### Exercise brief
Report the tally of lines in the material below that have the string "computer", with no other output.

### Stored data
- - -
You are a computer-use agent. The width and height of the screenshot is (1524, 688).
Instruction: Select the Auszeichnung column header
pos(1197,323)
- - -
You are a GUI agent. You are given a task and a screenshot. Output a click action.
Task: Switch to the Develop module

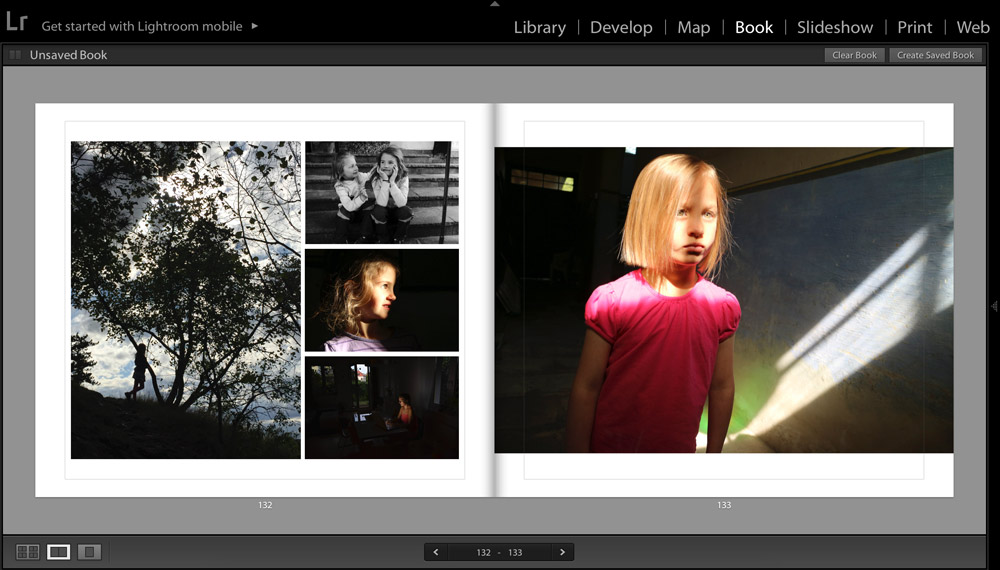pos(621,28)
- - -
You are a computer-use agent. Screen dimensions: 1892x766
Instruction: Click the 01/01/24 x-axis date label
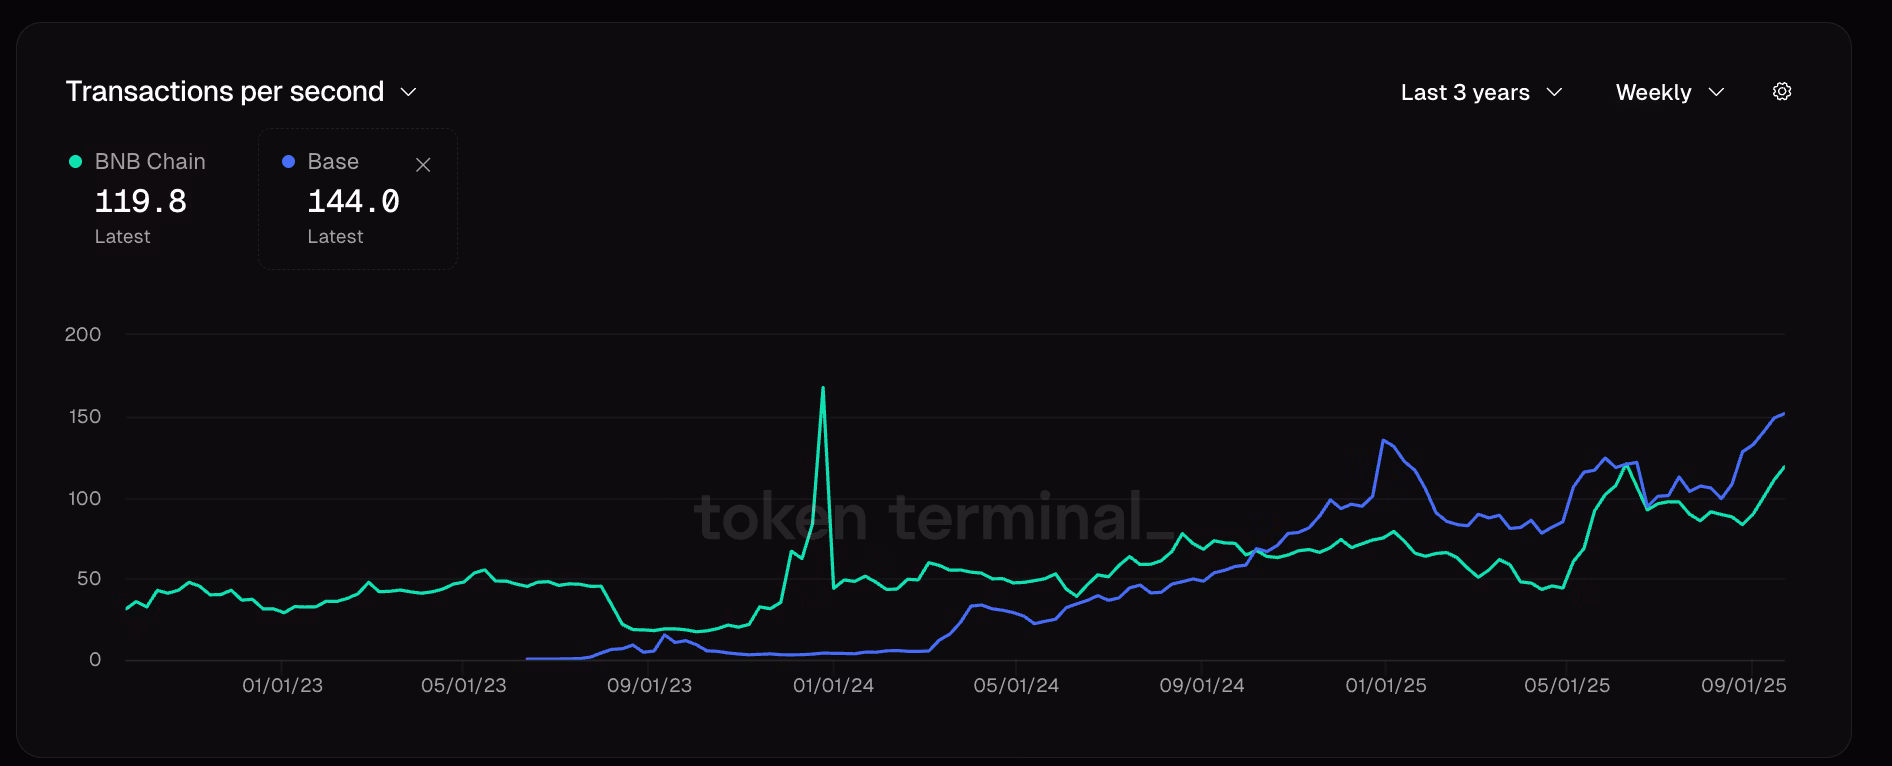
- - -
### Answer for this exercise
2